His employees had another reason to eagerly work at breakneck speed for Higgins: He would “take a chance on practically anybody with a plausible idea. His stable includes recent graduates of technical schools, inventors of national repute, and long shots picked up here and there.”
In spite of being (or perhaps because he was) tough, he was also fair, and he sought first and foremost ability in others. Higgins Industries was the first company in New Orleans to racially integrate, and Higgins paid all his employees equal wages for equal work, regardless of race or gender.

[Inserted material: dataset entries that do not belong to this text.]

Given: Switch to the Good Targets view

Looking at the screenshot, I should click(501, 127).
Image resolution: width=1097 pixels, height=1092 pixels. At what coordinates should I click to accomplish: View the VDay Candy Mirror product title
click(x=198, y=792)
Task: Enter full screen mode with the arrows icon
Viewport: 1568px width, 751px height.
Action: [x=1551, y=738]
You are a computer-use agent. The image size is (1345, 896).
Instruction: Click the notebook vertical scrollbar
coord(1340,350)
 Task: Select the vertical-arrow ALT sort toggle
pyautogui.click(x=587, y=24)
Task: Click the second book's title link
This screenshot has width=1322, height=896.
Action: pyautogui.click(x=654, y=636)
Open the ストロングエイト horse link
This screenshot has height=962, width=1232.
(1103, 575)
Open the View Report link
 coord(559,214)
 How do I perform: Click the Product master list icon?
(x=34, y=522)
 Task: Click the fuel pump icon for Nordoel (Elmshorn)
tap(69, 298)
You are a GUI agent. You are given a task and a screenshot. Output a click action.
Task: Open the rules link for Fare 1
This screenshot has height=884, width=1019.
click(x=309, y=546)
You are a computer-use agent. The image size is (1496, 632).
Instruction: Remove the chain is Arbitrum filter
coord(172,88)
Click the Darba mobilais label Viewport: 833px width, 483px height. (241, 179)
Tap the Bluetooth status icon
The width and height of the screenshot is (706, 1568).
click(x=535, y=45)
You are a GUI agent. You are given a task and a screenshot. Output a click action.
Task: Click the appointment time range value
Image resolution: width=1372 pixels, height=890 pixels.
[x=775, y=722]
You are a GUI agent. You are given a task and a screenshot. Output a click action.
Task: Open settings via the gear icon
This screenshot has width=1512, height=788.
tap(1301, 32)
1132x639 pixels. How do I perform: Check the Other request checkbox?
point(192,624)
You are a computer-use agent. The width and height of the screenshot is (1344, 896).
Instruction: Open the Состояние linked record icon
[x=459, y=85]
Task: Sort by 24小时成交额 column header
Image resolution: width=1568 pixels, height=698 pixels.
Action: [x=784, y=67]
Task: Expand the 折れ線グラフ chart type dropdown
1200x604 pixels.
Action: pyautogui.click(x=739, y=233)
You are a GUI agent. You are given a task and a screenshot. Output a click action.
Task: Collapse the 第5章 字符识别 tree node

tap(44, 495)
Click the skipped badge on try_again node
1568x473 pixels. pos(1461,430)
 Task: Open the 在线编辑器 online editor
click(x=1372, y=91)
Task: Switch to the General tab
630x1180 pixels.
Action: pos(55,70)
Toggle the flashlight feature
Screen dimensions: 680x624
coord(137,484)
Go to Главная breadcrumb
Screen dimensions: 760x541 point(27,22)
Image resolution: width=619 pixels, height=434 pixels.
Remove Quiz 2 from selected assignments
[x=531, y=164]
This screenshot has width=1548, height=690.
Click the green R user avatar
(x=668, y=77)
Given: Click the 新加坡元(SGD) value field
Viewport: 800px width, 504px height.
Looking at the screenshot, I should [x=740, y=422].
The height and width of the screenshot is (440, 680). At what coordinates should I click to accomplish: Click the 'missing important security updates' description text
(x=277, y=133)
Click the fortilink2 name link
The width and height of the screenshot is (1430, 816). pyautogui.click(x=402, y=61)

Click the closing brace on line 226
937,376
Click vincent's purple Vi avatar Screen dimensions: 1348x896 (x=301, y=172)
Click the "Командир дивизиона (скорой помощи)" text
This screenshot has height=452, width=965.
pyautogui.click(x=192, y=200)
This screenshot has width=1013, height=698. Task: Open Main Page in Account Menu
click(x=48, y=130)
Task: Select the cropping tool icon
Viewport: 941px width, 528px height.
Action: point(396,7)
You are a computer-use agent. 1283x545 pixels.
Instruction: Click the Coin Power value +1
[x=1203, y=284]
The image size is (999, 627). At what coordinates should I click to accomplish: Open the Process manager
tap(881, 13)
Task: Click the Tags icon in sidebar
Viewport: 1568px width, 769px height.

A former adviser of Franklin Delano Roosevelt, Raymond Moley, wrote in a 1943 Newsweek article that “Higgins’ assembly line for small boats broke precedents, but it is Higgins himself who takes your breath away as much as his remarkable products and his fantastic ability to multiply his products at headlong speed. Higgins is an authentic master builder, with the kind of will power, brains, drive, and daring that characterized the American empire builders of an earlier generation.”
Higgins died in 1952, and Higgins Industries—once one of the most successful boat companies in the United States—closed its doors in 1959. But the legacy of Higgins and his patented boat lives on. Today, the National WWII Museum is located in New Orleans on Andrew Higgins Drive, a fitting tribute for an inventor and entrepreneur who played a key role in America’s victory.
Higgins was inducted into the National Inventors Hall of Fame in May 2019, and to mark the forthcoming 75th anniversary of D-Day, the National Inventors Hall of Fame Museum "landed" a restored Higgins Boat in front of the museum and United States Patent and Trademark Office headquarters in Alexandria, Virginia, on April 27. Through the end of July, visitors are invited to climb aboard and experience firsthand the boat that won the war.
References
Andrain, Lewis. “Landing Craft: Naval Craft.” Encyclopedia Britannica, online. Chicago: Encyclopedia Britannica, n/d. https://www.britannica.com/technology/landing-craft.
Burk, Gilbert. “Mr. Higgins and His Wonderful Boats.” Life Magazine, August 16, 1942.
Higgins, A.J. Boat hull construction. U.S. Patent 2,144,111 filed December 24, 1937 and issued January 1, 1939.
Higgins, A.J. Lighter for mechanized equipment. U.S. Patent 2,341,866 filed December 8, 1941 and issued February 15, 1944.
Strahan, Jerry, Andrew Jackson Higgins and the Boats That Won World War II. Baton Rouge: LSU Press, 1998.